- [EXERCISE AIM]: Whatever lies between the line with "奥普客 (750, 51)" and the end of the data, both included, must be copied exactly and without pictures.

══ TASK INPUTS ══

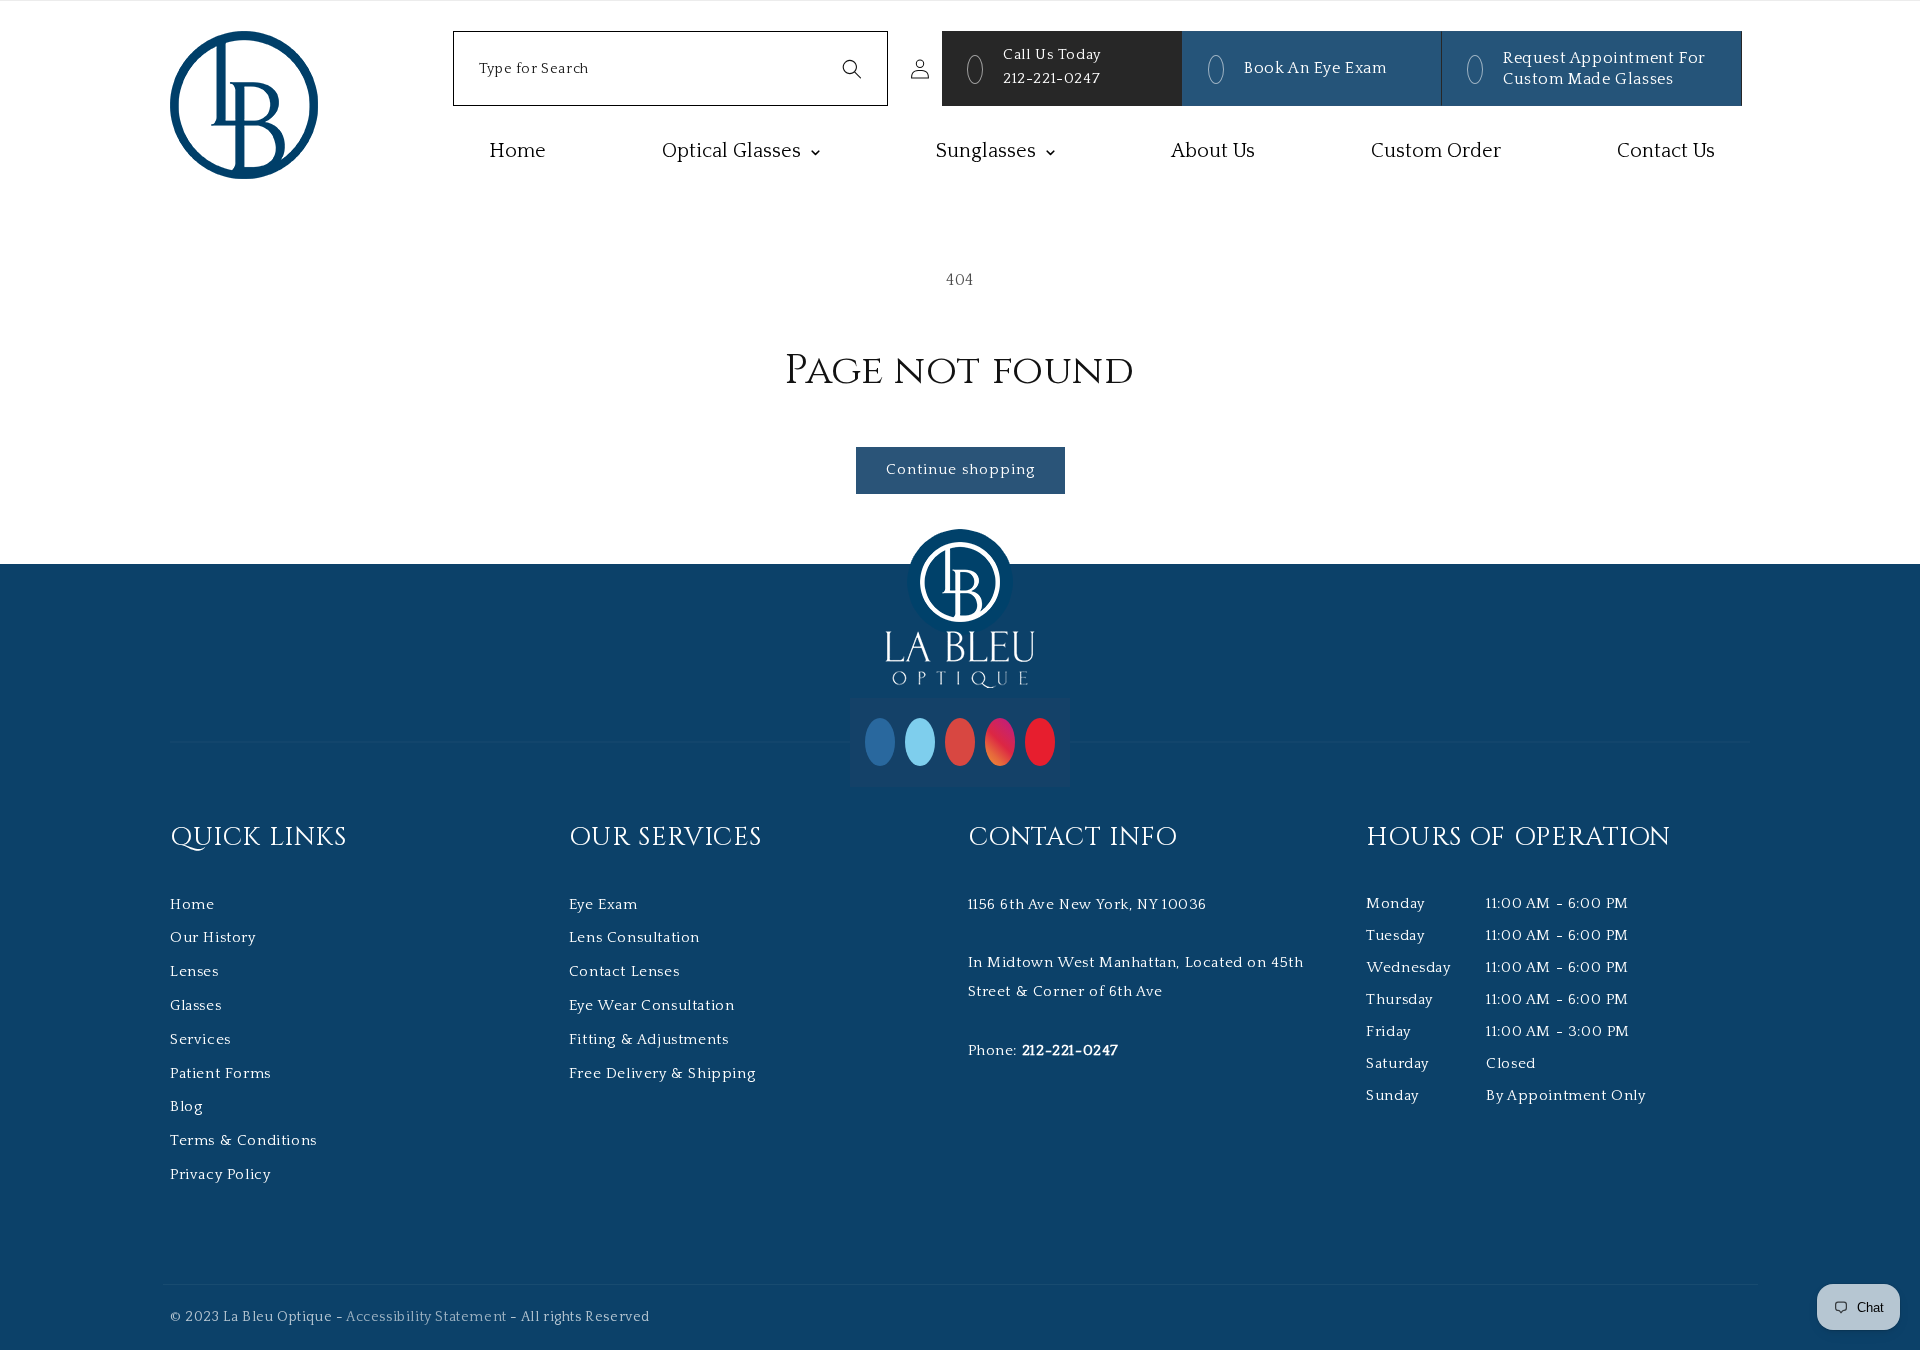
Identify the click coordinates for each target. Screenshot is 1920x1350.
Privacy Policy (220, 1174)
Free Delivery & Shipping (662, 1073)
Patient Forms (220, 1073)
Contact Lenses (624, 971)
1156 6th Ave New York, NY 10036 (1088, 904)
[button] (670, 68)
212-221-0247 (1051, 78)
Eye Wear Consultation (652, 1005)
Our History (213, 937)
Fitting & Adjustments (649, 1039)
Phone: (1043, 1050)
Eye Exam (603, 904)
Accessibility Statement (426, 1317)
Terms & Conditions (243, 1140)
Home (192, 904)
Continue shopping (960, 469)
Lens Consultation (634, 937)
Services (200, 1039)
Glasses (195, 1005)
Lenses (194, 971)
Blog (186, 1106)
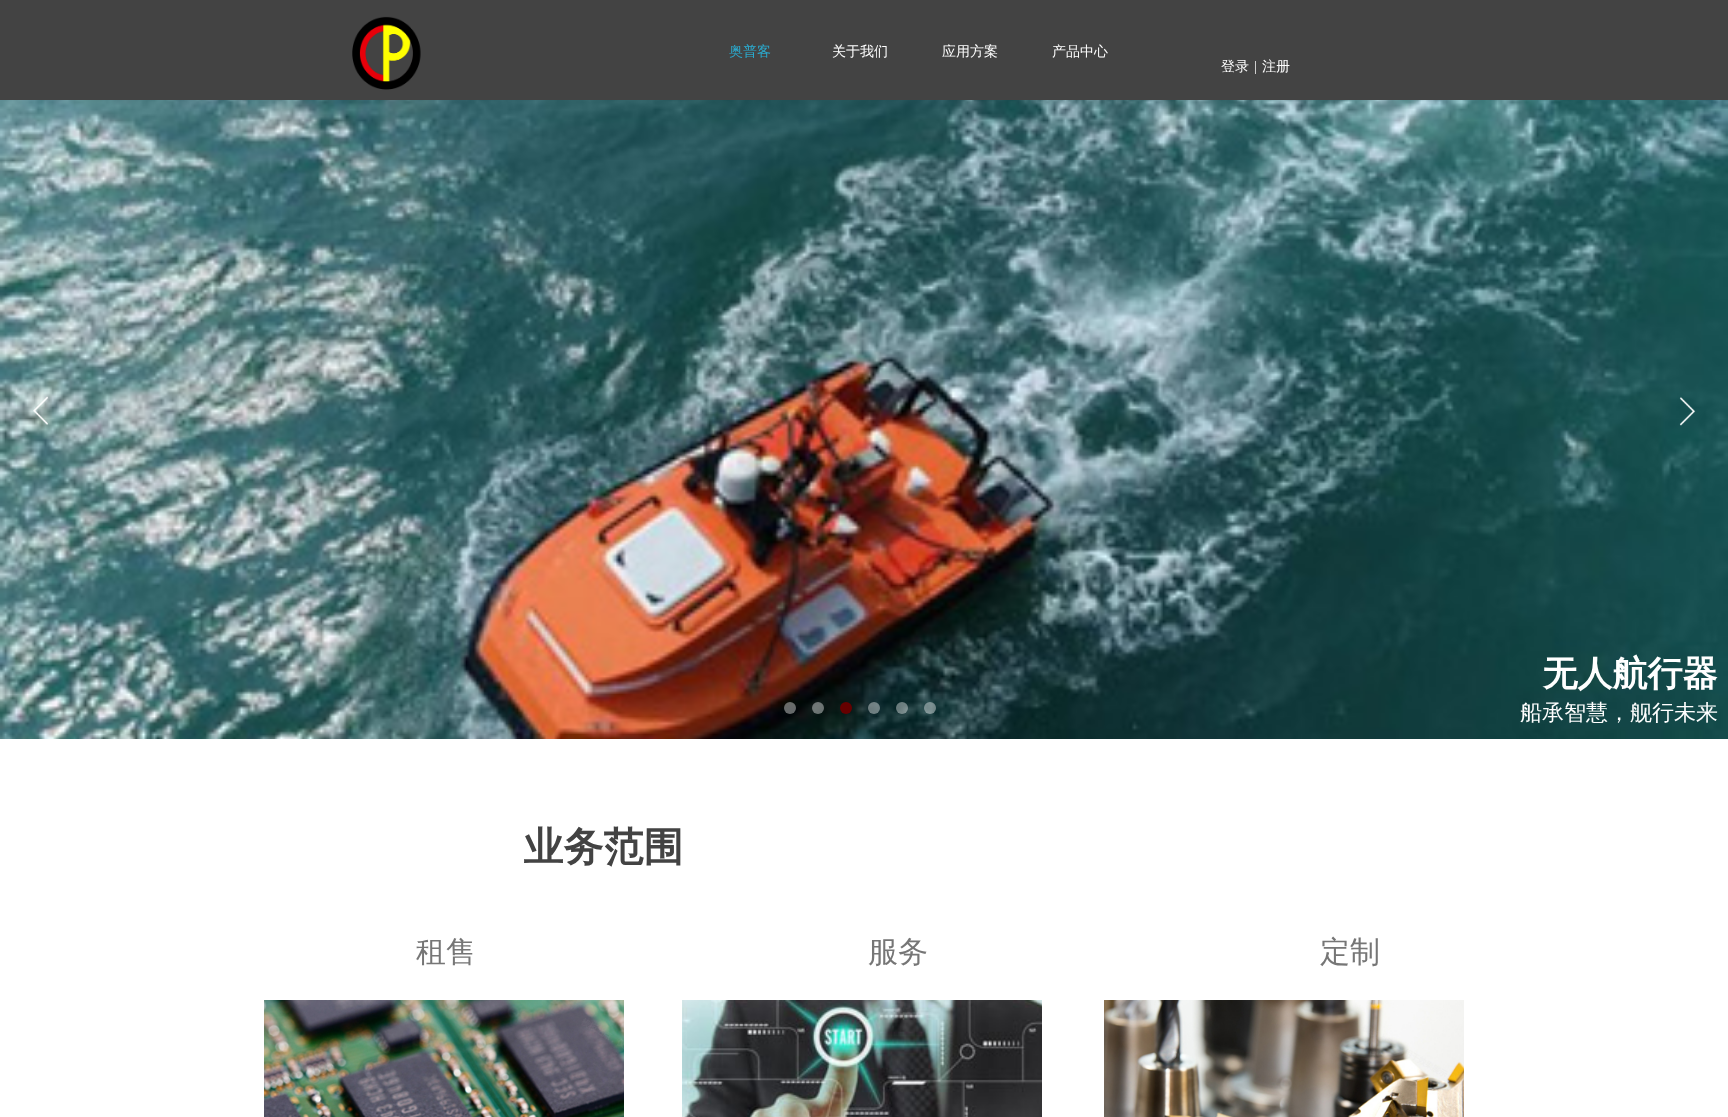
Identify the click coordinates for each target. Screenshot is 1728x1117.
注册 (1276, 66)
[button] (790, 708)
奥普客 (750, 51)
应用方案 (970, 51)
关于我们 (860, 51)
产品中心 (1080, 51)
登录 (1235, 66)
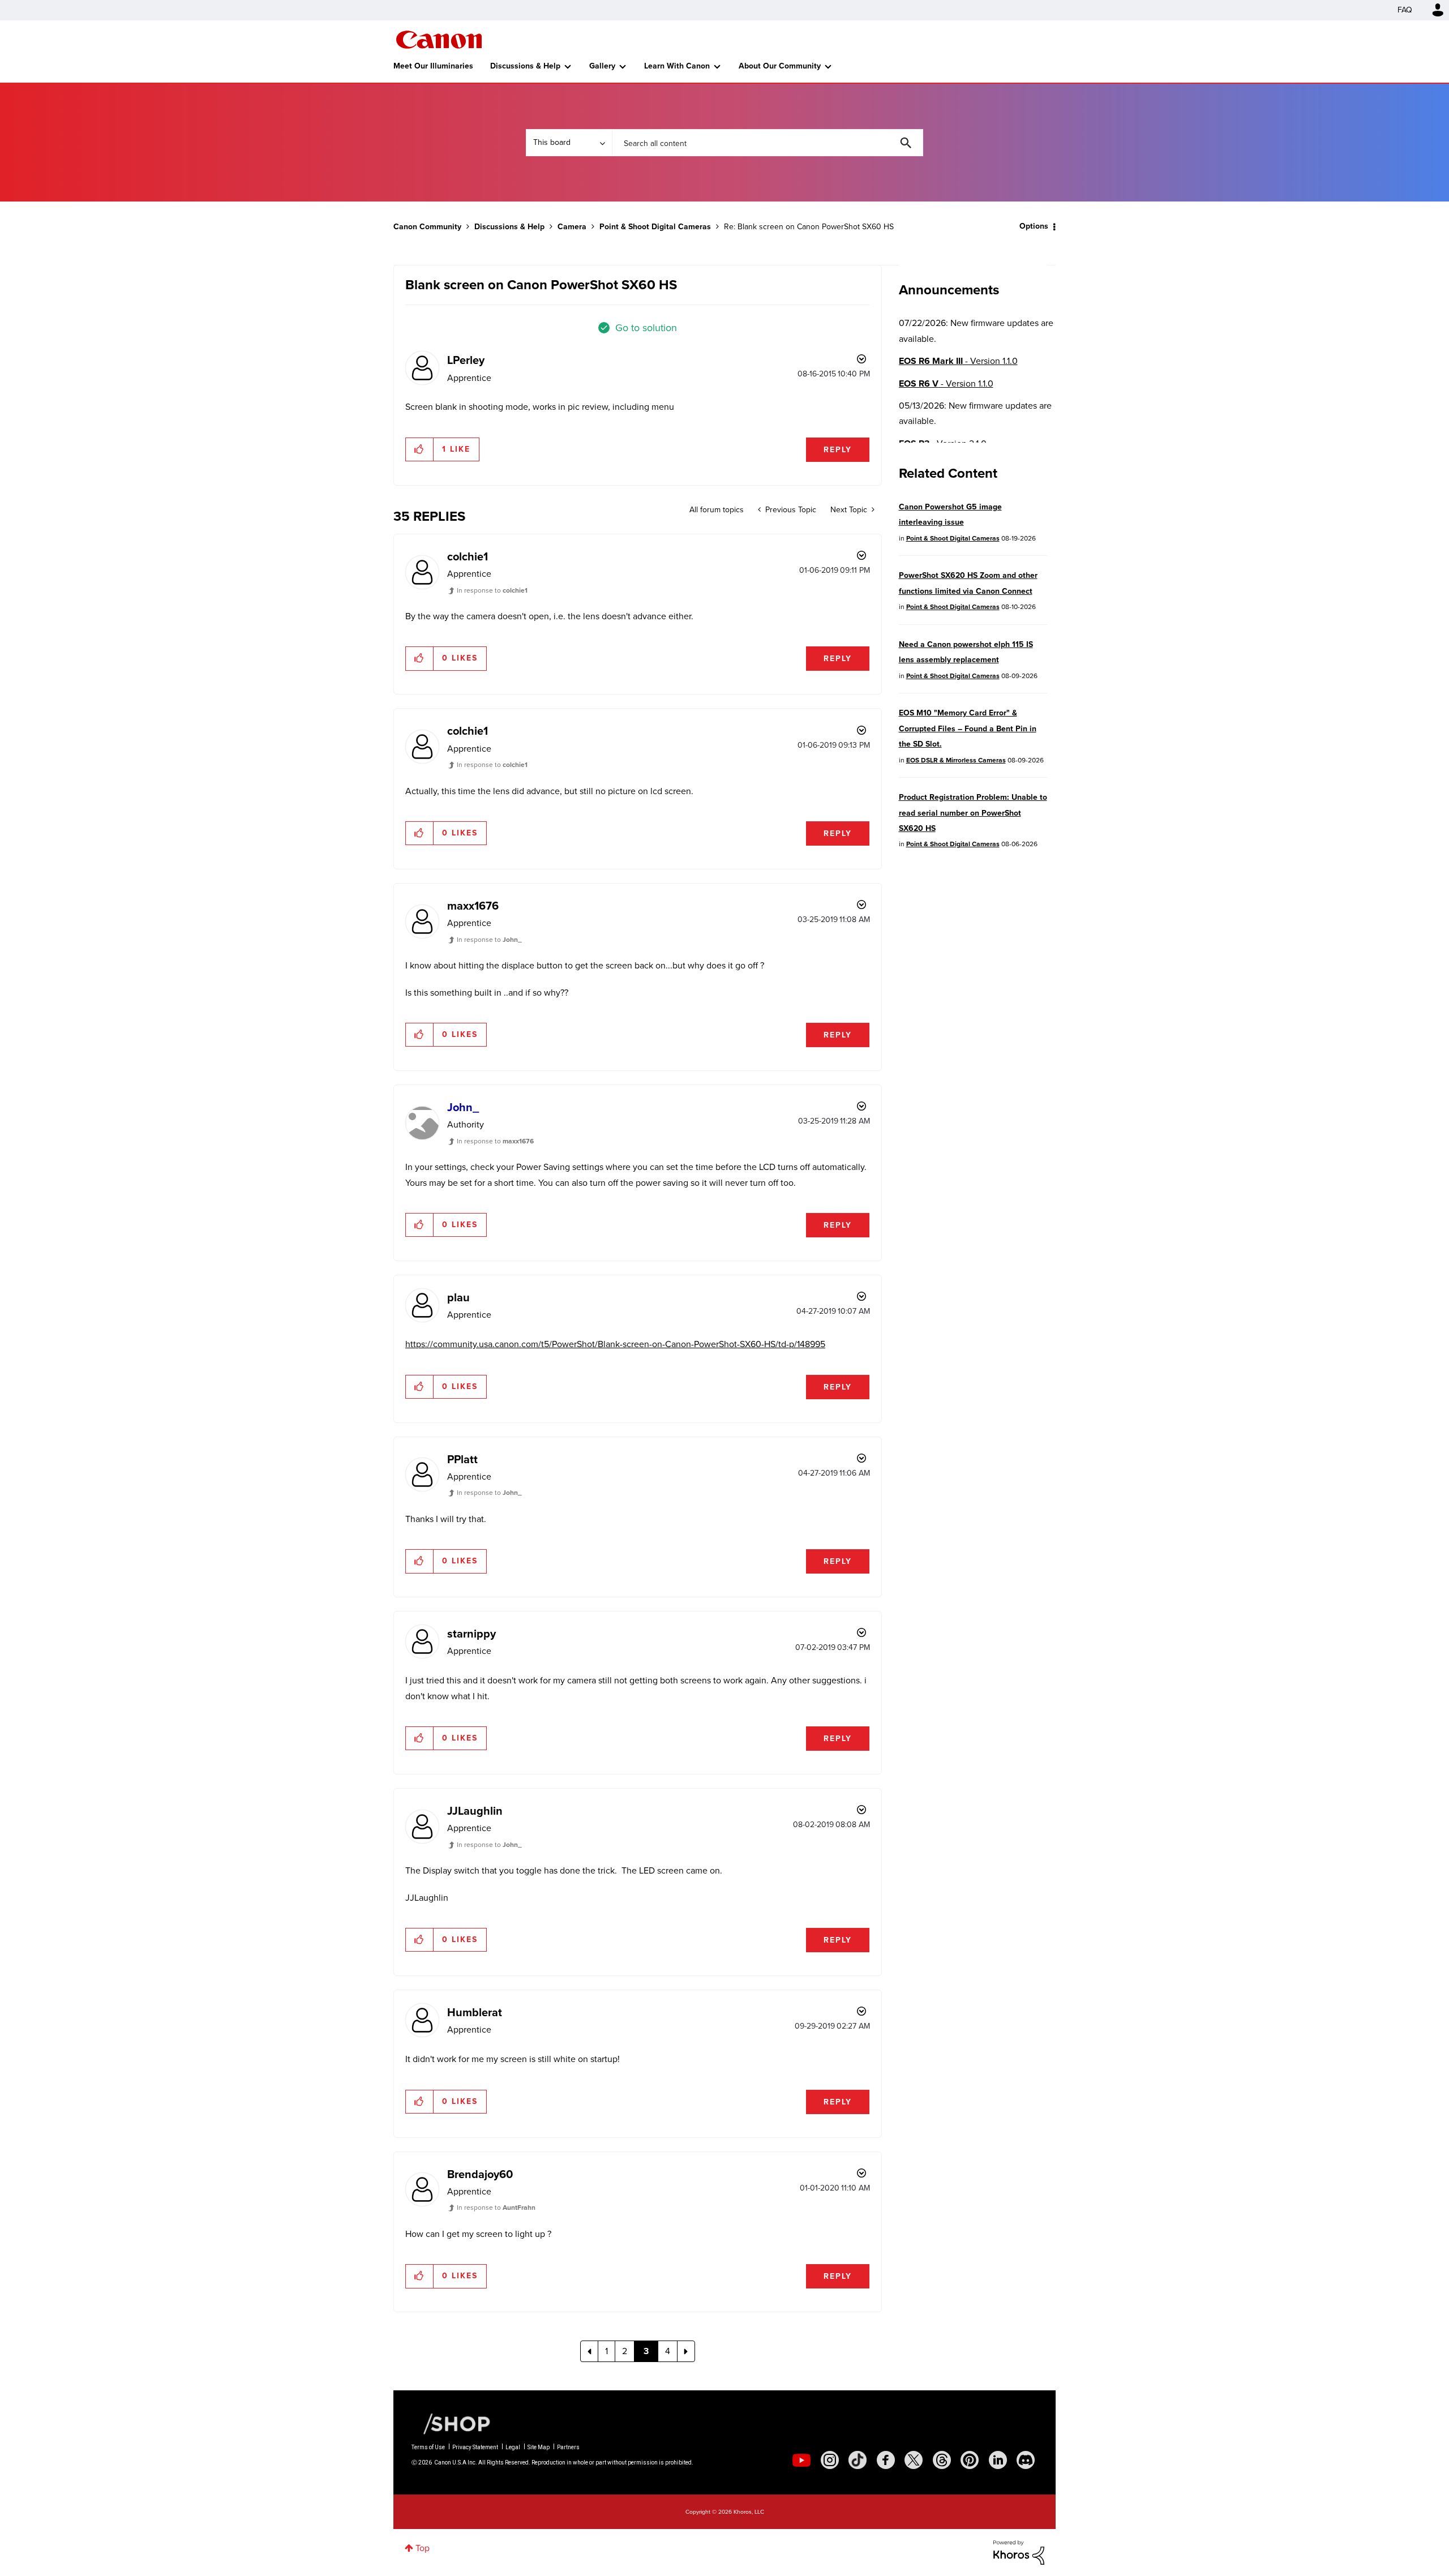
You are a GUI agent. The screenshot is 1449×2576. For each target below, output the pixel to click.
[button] (882, 1196)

═══

- [COMPLETED TASK]:
奥普客 (750, 51)
应用方案 (970, 51)
关于我们 (860, 51)
产品中心 (1080, 51)
登录 (1235, 66)
You are a GUI agent. The screenshot is 1449×2576. For each target below, output the pixel to click.
[button] (882, 1196)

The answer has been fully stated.